Of course, one could argue that the employment numbers themselves are subject to dispute, because of the recent divergence between the payroll and household surveys. Or that the excellent employment numbers in the later Clinton years stemmed from the tech boom, which was actually a bubble and thus not something to be lauded overall.

bigring55t wrote, Perhaps the deficit might come into play as well, I think they called it a surplus when Clinton was around.

This is an excellent point. Given how loose the Fed's policy has become, in conjunction with a highly stimulative "float-debt-and-spend" Republican fiscal policy, it's amazing how tepid the economy is.

Doesn't mean that it's Bush's fault, though---it's silly to view ups and downs of the business cycle as the immediate effect of presidential policies. (Of course, in the long run Bush's fiscal policies will have highly negative effects, IMHO.)

Xriq asked

Define "stronger." Today's unemployment rate is identical to that of 1996.

OK. A working definition of "stronger" might be something like "undergoing a higher sustained rate of GDP growth with lower inflation, lower unemployment, and lower deficits (or even surpluses)."

By any measure you care to name, the US economy was stronger under Bill Clinton than under GHW or GW Bush.

Tim is right about unemployment; in fact he could have put it much more forcefully.
Have a look at the numbers.
During Clinton's two terms ('93 to '01), unemployment

declined monotonically
, while it rose monotonically under Bush I and II. (If you go to the BLS, get the PDF file. It's an eye-opener.)

Or check

the figures for GDP.

Average annual GDP increase over the four years of Bush I was 1.9%. For the eight years of Clinton, it was 3.6%, and for the first three years of Bush II, it has been 2.8%.

And as for the deficit -- aaargh, don't get me started.

This case is clear-cut: the US economy did extremely well during the eight years of the Clinton presidency, so much so that when someone argues otherwise I have to wonder if that person is searching for any old stick, even a feeble twig, to beat Bill Clinton with.

But what about those hundereds of thousands of uncounted people who make their living off Ebay?

I never saw the phrase before. I first thought Lott meant to say "foolproof approach", but he is a resident scholar at the American Enterprise Institute and I am not. A quick Google search only increases my suspicions:
"full proof approach" -hassett 7 hits
"fool proof approach" -hassett 282 hits
"foolproof approach" -hassett 629 hits

I never saw the phrase before. I first thought Lott meant to say "foolproof approach", but he is a resident scholar at the American Enterprise Institute and I am not. A quick Google search only increases my suspicions:
"full proof approach" -hassett 7 hits
"fool proof approach" -hassett 282 hits
"foolproof approach" -hassett 629 hits

I had to follow the link and read the original, just to convince myself that the celebrated AEI resident scholar was, in fact, that dumb.

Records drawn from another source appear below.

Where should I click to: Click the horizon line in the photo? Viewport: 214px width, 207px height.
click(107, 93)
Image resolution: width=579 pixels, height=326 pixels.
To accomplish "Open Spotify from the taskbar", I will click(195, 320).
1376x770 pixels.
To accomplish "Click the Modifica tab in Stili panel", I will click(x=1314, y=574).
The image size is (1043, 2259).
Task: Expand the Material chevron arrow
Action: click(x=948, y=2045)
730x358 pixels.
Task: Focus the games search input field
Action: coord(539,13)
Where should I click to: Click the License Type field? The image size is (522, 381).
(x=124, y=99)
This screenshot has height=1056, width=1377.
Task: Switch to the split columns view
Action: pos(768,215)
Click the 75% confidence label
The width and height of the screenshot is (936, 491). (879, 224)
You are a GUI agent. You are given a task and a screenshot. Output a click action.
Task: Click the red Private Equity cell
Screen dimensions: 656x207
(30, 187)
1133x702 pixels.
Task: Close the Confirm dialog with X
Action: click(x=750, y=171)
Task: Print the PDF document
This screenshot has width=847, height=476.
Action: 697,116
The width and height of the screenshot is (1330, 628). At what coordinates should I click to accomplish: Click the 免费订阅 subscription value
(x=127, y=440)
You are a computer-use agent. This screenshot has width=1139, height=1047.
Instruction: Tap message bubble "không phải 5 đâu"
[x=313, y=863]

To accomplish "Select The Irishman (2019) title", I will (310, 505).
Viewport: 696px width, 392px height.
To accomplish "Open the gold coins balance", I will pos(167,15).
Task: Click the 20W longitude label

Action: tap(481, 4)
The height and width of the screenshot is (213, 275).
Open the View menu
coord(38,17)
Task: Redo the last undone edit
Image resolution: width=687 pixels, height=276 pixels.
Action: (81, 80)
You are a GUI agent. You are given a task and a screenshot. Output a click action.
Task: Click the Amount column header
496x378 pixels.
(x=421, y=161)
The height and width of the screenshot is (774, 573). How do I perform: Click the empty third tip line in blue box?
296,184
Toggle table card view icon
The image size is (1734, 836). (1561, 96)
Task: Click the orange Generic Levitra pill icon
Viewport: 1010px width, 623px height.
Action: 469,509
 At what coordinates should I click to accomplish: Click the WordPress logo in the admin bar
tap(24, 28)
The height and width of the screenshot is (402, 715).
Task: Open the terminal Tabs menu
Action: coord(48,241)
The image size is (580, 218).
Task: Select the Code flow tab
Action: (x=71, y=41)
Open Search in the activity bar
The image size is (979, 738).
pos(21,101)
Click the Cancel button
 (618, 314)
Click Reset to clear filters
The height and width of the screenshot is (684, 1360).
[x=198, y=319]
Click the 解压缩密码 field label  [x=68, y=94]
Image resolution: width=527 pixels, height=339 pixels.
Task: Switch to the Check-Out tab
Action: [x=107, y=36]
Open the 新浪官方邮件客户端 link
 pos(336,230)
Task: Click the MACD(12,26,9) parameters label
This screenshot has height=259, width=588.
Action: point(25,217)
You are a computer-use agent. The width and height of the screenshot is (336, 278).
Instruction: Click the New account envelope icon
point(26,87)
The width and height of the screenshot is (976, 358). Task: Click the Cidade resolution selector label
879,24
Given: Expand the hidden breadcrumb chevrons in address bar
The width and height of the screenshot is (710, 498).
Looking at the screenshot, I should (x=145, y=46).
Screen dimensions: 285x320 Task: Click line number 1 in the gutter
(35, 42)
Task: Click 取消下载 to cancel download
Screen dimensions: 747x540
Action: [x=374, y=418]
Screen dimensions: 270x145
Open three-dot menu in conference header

I only learned about John Lott's views on guns, media bias and the economy recently. But he had caught my notice with an op-ed piece in the Wall Street Journal. Now, the WSJ frequently publishes some fairly wacky op-ed pieces -- even, occasionally, one from the left end of the spectrum.

But this one was just, well ... stupid. In it, one "John R. Lott Jr." argued that our criminal justice system was fundamentally unfair because Martha Stewart was fined $250,000, gave up a $1.5M salary and personally lost $203M from her company's stock tanking. And the same penalties would not be imposed on the average drug dealer.

My jaw dropped. "Who is this moron?" I asked. Now I know.

For those who doubt that I've fairly summarized Lott's position, on the general principle that no vertebrate could be so clueless, I note that Lott has

proudly posted the piece on his website.

To be honest, I'd be amazed if this effect wasn't there. The Clinton years, as Tim's chart shows, were "Go-Go" years. Economic journalists were explaining away any bad news out of a general spirit of mindless optimism. But this wasn't because the Democrats were in power; it was just the spirit of the times. A fairer study would have included Carter.